There the twin streams in Affrico unite,
One dimly seen, the other out of sight,
But ever playing in his smoothened bed
Of polisht stone, and willing to be led

Where clustering vines protect him from the sun,
Never too grave to smile, too tired to run.
Here, by the lake, Boccacio's fair brigade
Beguiled the hours, and tale for tale repaid.
How happy! O, how happy had I been
With friends and children in this quiet scene!
Its quiet was not destined to be mine:

'T was hard to keep, 't was harder to resign."

So wrote Landor, in a little poem on his homes; but the Medicæan palace had not held his Lares five years when he moved into the country two miles from the Tuscan capital, and interposed the villa Castiglione between his homes in Florence and Fiesole. Here he lived, with a short interval in the winter of '28 and '29 at the casa Giugni, until he found his Fiesolan home. A characteristic incident had closed his intercourse with the living representative of the Medici. "I remember one day," writes Mr.

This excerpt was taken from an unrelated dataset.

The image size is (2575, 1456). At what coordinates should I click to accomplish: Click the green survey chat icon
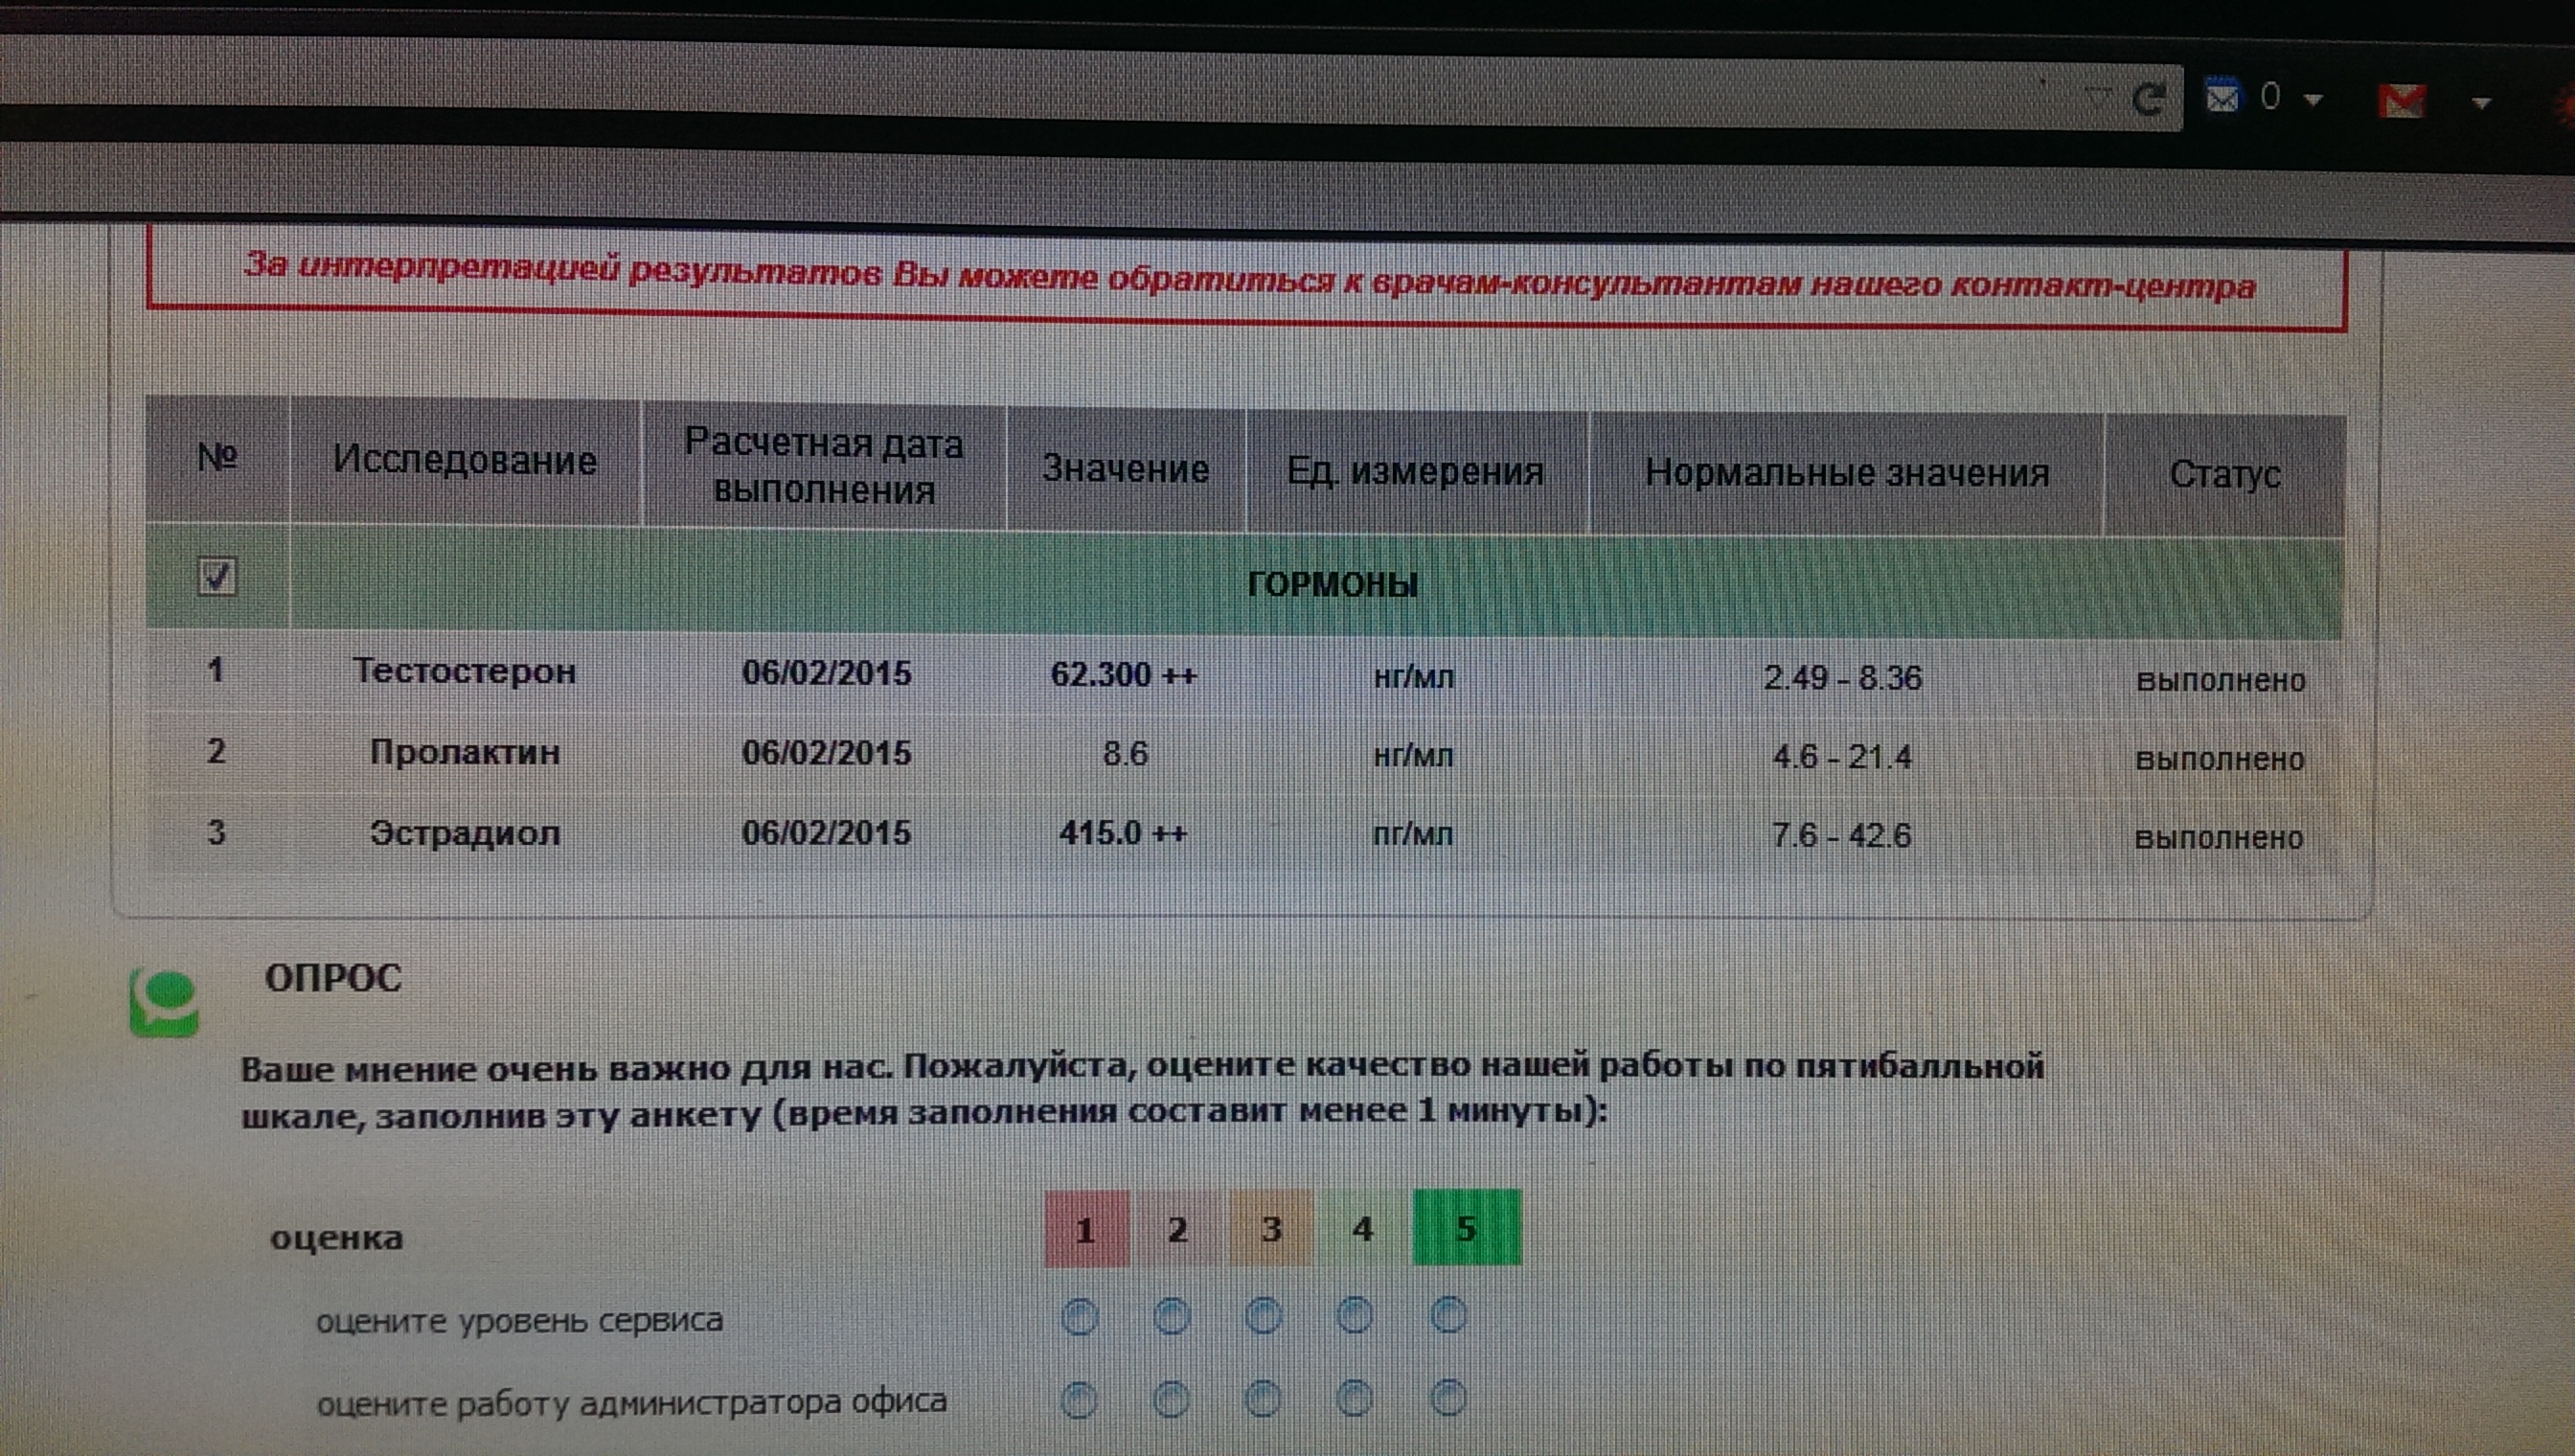164,1002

Kirkup, "when he lived in the Medici palace, he wrote to the marquis, and accused him of having seduced away his coachman. The marquis, I should tell you, enjoyed no very good name, and this had exasperated Landor the more. Mrs. Landor was sitting in the drawing-room the day after, where I and some others were, when the marquis came strutting in without removing his hat. But he had scarcely advanced three steps from the door when Landor walked up to him quickly and knocked his hat off, then took him by the arm and turned him out.